Applications that are enabled by the high-speed network include closed-loop drilling with the CoPilot downhole drilling dynamics sub and rotary steerable systems (RSS); pore pressure detection-and improved wellbore stability-with seismic-while-drilling (SWD), and high resolution MWD and LWD measurements; advanced geosteering with SWD and acoustic position logging; full-waveform vertical seismic profiling (VSP); high resolution real-time formation imaging; and the list goes on.
There are several references to “seismic” in the list because of two features:
• Clocks on the IntelliServ network can be accurately synchronized, and the need for an independent, accurate MWD clock (an expensive item in the high vibration, high temperature, downhole environment) is avoided.
• High data rate. Seismic data volumes can be quite large (for example, 8 million bits acquired in 10 sec for full waveform VSP) but these data are burst data. That is, seismic data are acquired only intermittently and can be interleaved with other data sources, for a lower average required data rate.

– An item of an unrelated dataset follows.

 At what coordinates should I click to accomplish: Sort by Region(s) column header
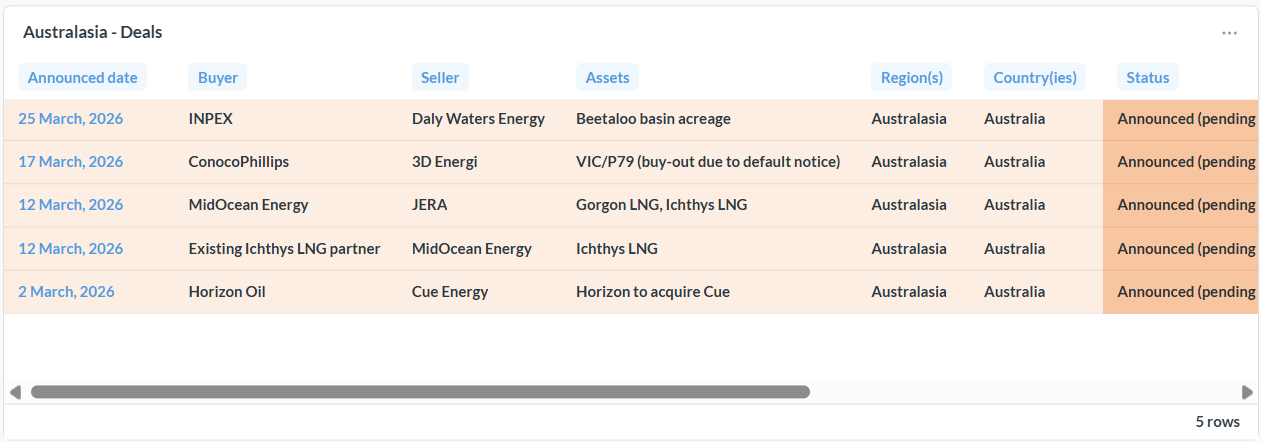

Calculations show that telemetry rates of about 30,000 bits/sec, which are well within the IntelliServ bandwidth, are sufficient to handle full waveform VSP data, even at relatively high drill rates.

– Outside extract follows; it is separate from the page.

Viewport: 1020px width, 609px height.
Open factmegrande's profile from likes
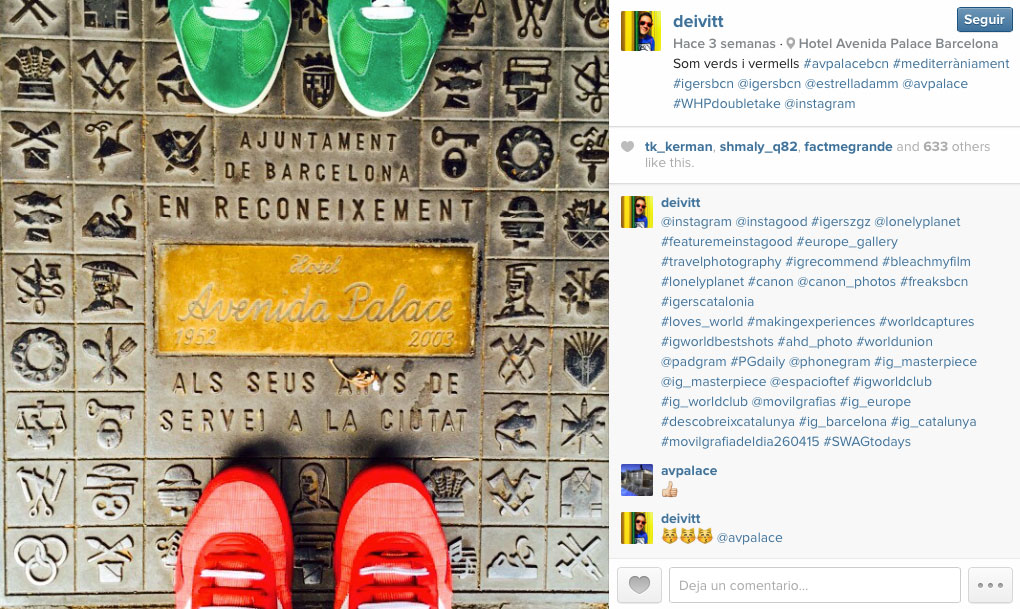tap(848, 146)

Baker Hughes INTEQ demonstrated in the BP wells that MWD services using the wired drillstring developed by IntelliServ are both possible and reliable. High-quality LWD logs while drilling on-bottom, irrespective of MWD tool suite complexity, are just one of the benefits of using wired-pipe telemetry. Other benefits include low delay downhole MWD drilling measurements, closed-loop geosteering, high-speed down linking, and increased MWD reliability.
But the level of change in data rates between mud-pulse and wired-pipe rates is so large-a factor of at least 19,000-that wired-pipe telemetry does not just improve MWD services, it creates an opportunity for new MWD applications. ✦
Reference
1. Reeves, M. et al., “High Speed Drill String Telemetry Network Enables New Real Time Drilling and Measurement Technologies,” IADC/SPE paper 99134 presented at the IADC/SPE conference, Miami, Feb. 21-23, 2006.
The authors
John Macpherson ([email protected]) is the program manager for dynamics and telemetry at Baker Hughes INTEQ in Houston. He holds a BSc (honours, 1974) from the University of Glasgow, Scotland, and is a member of the SPE and IEEE.

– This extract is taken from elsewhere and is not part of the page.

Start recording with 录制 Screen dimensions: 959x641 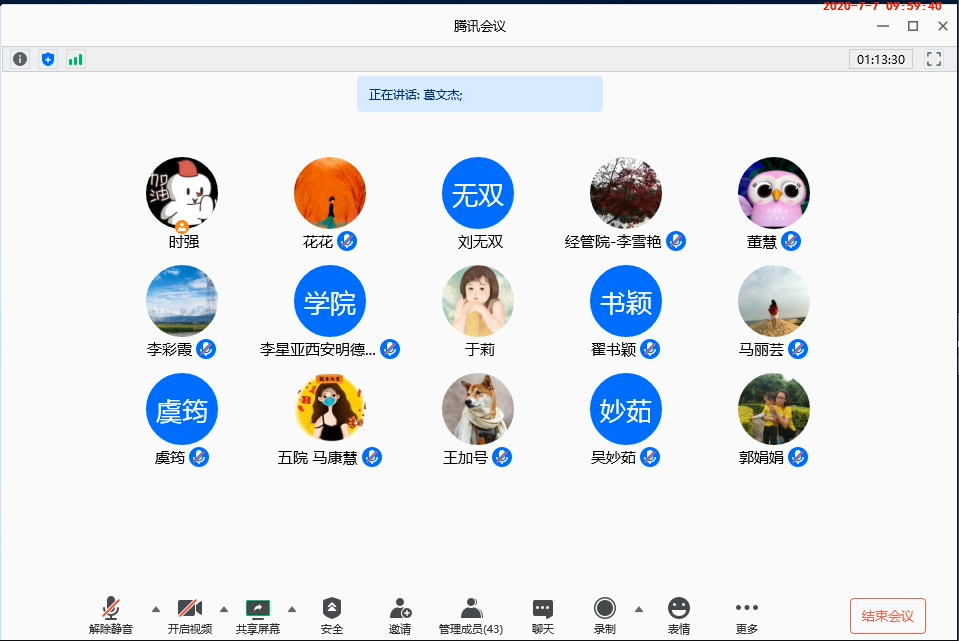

Michael Reeves ([email protected]) is vice-president and general manager of IntelliServ Inc. (a Grant Prideco subsidiary) in Provo, Utah. He previously served in several operations management positions with Schlumberger Drilling & Measurements (previously Anadrill) in the UK, US, Saudi Arabia, Dubai, Oman, Germany, and the Netherlands. Reeves graduated in 1994 from Imperial College, London, with a civil engineering degree and is a member of the SPE and IADC.
Ralf Zaeper ([email protected]) is a research and development engineer at Baker Hughes INTEQ, Houston. He has also served as an R&D engineer with Baker Hughes in Germany and as a synchrotron-beam-line consultant with ACCEL Instruments Gmbh, Germany. He holds a Dipl.-Phys. (2000) in physics from the University of Duesseldorf and a Dipl.-Ing. (1998) in mechanical engineering from FH-Duesseldorf. He is a member of the SPE and the Verein Deutscher Ingenieure (VDI).